Walter earned a bachelor's degree in English from Southern University at New Orleans. She earned money for tuition by working in the defence industry during World War II. In 1944, following graduation, Walter moved to Los Angeles and worked as a school clerk. She completed certification requirements in elementary education at California State College.

In Los Angeles, she met her husband, Earl Walter, to whom she was married from 1947 until his death in 1965. Both Mildred and Earl were active in civil rights activism as members of the Congress of Racial Equity (CORE), of which Earl eventually became national vice chairman. They had two sons.

Walter moved to Denver, Colorado, in 1970. She earned a master's degree in education from the Antioch College extension in Denver. Walter worked as a consultant at Western Interstate Commission of Higher Education in Denver, and as a consultant teacher and lecturer at Metro State College in Denver. She turned 100 in 2022.

Writing 
Walter began writing when she realized there were few books for young readers about Black children, written by Black authors. Since the publication of her first book in 1969 (Lillie of Watts, about a girl growing up in the Watts neighborhood of Los Angeles), Walter has published over 20 books for children. Lillie of Watts was followed by a sequel, Lillie of Watts Takes a Giant Step (1971). Walter's other works of fiction include Ty's One-Man Band (1980), Justin and the Best Biscuits in the World (1986), and Mariah Loves Rock (1988).

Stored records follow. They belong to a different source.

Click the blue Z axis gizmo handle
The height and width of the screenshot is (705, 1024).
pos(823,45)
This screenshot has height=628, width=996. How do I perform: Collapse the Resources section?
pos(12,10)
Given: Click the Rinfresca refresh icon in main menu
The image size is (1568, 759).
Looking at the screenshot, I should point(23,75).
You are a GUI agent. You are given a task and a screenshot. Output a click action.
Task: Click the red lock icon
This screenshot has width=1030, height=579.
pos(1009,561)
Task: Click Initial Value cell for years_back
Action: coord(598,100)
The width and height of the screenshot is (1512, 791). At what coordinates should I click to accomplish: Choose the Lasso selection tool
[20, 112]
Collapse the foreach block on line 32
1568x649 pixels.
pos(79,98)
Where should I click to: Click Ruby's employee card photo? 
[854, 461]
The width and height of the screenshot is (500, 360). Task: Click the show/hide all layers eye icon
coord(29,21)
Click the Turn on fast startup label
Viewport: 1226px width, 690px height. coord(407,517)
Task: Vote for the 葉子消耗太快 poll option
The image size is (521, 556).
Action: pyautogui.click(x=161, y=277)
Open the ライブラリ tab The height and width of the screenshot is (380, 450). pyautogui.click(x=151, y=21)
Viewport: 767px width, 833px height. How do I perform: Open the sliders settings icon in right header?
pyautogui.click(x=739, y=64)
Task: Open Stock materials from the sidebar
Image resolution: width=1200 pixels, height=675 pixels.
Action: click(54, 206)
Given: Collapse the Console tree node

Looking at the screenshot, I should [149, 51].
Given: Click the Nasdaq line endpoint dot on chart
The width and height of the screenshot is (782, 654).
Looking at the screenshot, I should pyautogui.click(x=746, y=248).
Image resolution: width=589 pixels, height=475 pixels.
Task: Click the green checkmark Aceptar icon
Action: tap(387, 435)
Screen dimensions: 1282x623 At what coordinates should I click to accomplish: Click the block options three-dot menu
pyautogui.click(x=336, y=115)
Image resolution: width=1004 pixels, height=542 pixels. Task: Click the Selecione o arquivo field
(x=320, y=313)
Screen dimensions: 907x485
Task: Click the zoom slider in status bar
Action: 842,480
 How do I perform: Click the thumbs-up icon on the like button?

Walter's nonfiction works include Mississippi Challenge (1992), which describes the history of African Americans in Mississippi from slavery, through the Civil War, Reconstruction, and civil rights activists' efforts to overturn racist voting laws in the state. Publishers Weekly wrote that "Walter's heavily footnoted text may prove somewhat slow going for the general reader, but she has uncovered much eye-opening material." Kirkus called it a "compelling account," and a "sobering message about the real cost of democracy."

Walter's 2011 historical fiction novel, The Second Daughter: The Story of a Slave Girl, is based on the true story of Mum Bett, a former slave who successfully sued for her freedom.

In a 2019 article in The Lion and the Unicorn, Karen Chandler calls The Second Daughter (along with Joyce Hansen's novels that foreground young Black protagonists) "just as relevant, arguably, as they were when they first fifteen or twenty years ago." She adds that these books "offer a much-needed antidote to a U.S. popular culture that conveys the assumption that white persons' actions, beliefs, and values are standard."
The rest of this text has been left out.